Mariakarla Nodarse Venancio, assistant director for Cuba at the Washington Office on Latin America, a human rights advocacy group, said the sanctions hinder international transactions with Cuba — both the government and the emerging private sector — because banking is restricted due to its inclusion on the terrorist sponsorship list. Faith-based groups also face obstacles providing humanitarian aid in Cuba, she said.

“We can expect numbers to increase because September numbers showed about 15,000 Cubans reached the U.S.-Mexico border, Nodarse Venancio said. “But if we go down and look at Honduras’ numbers — because they do a good job of reporting — we see 19,000 Cubans in September, which means 5,000 Cubans that haven’t made it to the U.S. yet,” she added.
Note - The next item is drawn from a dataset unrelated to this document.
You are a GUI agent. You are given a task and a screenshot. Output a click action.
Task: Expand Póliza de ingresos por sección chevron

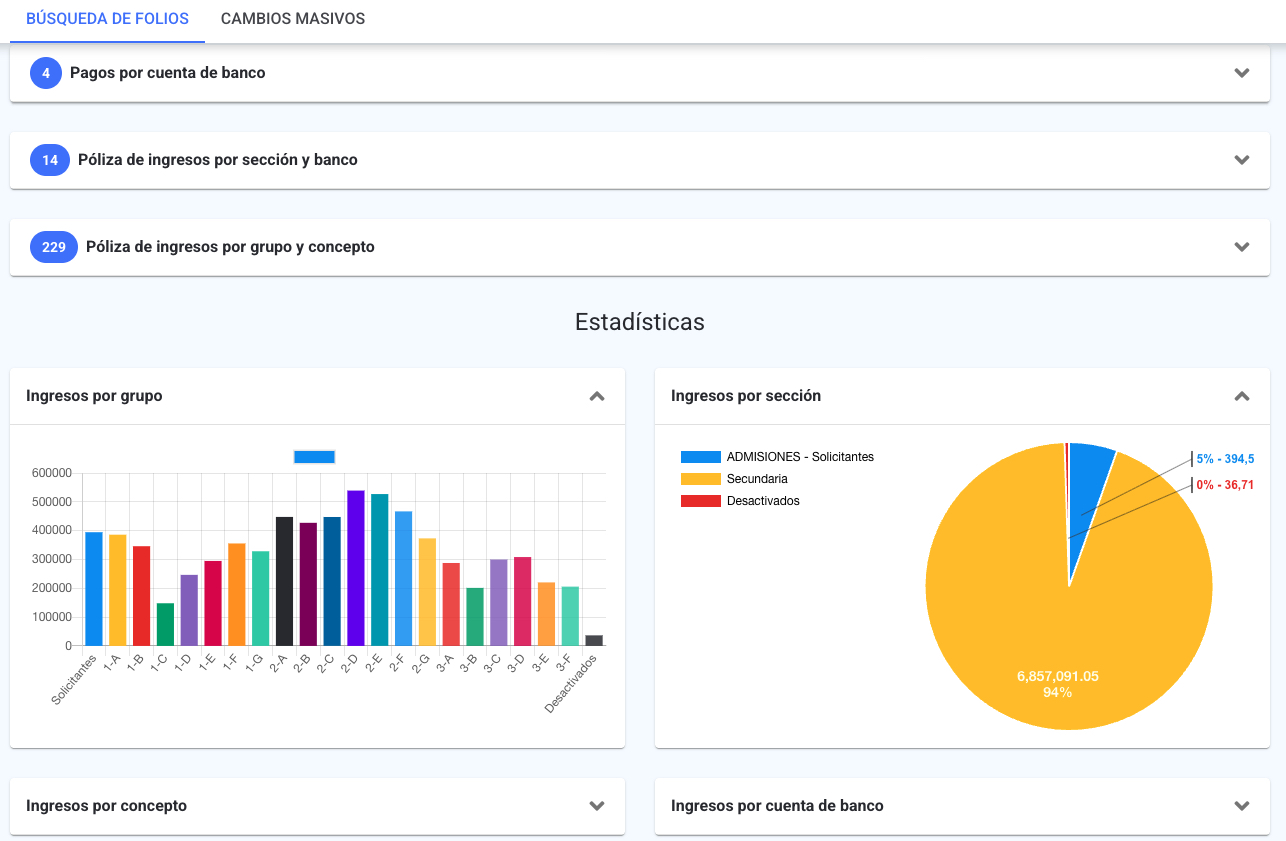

Also, Cubans can fly to Nicaragua without a visa and from there take one of the multiple daily flights between the countries. “I don’t expect the numbers to go down,” she said.

Biden’s approach to Cuba has been “partial and cautious re-engagement spurred mainly by the migration crisis in Cuba and at the U.S. border,” Ted Henken, an associate professor at Baruch College in New York, told Politifact for a 2022 article on Biden’s progress on his promise to restore engagement with Cuba following Trump’s policies.

The Biden administration included Cuba in a program that allows them to legally enter the country through humanitarian parole, as long as they make an appointment through an online app to present themselves at a port of entry rather than cross the border illegally. More than 50,000 Cubans have entered the country this way through the end of September.

Data analysis from Migration Policy Institute shows 79,052 Cubans presented themselves at ports of entry in fiscal year 2023, up from 1,579 in fiscal year 2022.